Wednesday, August 25, 2010

sorry, not my stop


I was approached by a stranger looking for directions today while waiting for a metro; a circumstance not atypical in this city.

The stranger was a man in his late sixties, clean and nicely dressed with a watch and jewelry brandishing his wrist and cuff suggesting he is obviously an upstanding citizen from good means. He initially asked what the next station was and I politely informed him thinking it would end there. He asked the question again, and I politely responded again. It was the third time and subsequent fourth, fifth etc, that I clued into the idea that this man was lost and most definitely experience senility in some form.

The train arrived and in we went, I was hoping to lose him in the crowd but he ended up sitting right next me. Even with ipod in and metro noise he still proceeded to talk to me and point at this map. I politely smiled and when his station came up I pointed that this was where he needed to get off. Once told he looked at me as if to say ‘well, aren’t you coming with me to show me how?!’.
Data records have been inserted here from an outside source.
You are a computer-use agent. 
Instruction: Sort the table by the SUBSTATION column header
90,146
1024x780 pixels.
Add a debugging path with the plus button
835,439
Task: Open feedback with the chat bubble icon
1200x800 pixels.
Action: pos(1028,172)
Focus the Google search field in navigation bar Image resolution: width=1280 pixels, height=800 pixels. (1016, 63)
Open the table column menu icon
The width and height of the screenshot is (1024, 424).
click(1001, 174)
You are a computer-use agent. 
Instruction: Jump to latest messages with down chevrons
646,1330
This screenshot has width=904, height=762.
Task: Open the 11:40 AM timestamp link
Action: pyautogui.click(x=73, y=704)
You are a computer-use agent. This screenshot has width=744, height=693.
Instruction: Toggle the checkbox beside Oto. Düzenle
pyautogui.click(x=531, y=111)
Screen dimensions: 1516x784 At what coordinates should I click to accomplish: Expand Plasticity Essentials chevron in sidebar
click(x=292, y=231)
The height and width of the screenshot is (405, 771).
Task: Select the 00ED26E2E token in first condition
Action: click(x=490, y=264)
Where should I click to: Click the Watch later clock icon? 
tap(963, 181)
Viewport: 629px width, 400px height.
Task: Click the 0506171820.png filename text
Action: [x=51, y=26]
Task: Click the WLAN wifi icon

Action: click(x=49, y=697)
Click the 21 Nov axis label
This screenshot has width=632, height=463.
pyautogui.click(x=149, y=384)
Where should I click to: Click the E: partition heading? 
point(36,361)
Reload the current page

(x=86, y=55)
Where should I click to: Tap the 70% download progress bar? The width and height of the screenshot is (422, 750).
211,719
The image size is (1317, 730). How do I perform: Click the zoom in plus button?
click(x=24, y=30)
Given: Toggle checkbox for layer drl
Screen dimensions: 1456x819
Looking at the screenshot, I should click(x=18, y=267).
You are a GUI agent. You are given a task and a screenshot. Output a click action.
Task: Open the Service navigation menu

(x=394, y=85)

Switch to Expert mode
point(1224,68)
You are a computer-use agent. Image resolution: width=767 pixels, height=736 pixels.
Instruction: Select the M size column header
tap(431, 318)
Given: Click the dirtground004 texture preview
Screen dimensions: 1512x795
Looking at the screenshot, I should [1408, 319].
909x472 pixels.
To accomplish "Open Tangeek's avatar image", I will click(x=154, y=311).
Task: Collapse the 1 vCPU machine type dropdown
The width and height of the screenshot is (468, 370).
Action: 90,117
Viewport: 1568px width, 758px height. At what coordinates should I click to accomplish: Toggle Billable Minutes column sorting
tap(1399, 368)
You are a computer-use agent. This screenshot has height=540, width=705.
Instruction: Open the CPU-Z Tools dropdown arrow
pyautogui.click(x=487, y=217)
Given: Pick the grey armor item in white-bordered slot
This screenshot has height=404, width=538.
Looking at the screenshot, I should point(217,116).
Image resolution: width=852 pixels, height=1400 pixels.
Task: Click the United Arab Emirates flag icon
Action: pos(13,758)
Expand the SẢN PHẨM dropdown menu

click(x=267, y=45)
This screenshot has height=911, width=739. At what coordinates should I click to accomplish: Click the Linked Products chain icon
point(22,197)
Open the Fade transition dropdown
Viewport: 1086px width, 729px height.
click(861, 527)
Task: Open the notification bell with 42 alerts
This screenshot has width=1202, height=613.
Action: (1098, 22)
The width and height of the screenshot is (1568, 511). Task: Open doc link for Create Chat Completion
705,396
Anger arose in me when he looked scared and lost in the door of the train, scared about having to do this alone. I felt some guilt, some ‘I should help him’ kindness but the anger kept me weighted in my seat. Another passenger on the train, a nice young man in his early twenties and with that earnest youthful selflessness asked him if he needed help and ultimately escorted him through the station. Train doors shut and the train sped away.

The elderly man looked back at me as the train sped past him even more confused I wasn’t the one helping navigate his trip ahead. I said under my breath, sorry old man, this isn’t my stop. Mine is up ahead. No clue yet about how the journey will go.

1 comment:

  1. You definitely are a writer - a gifted one to boot!

    And the photography on the side is inspired!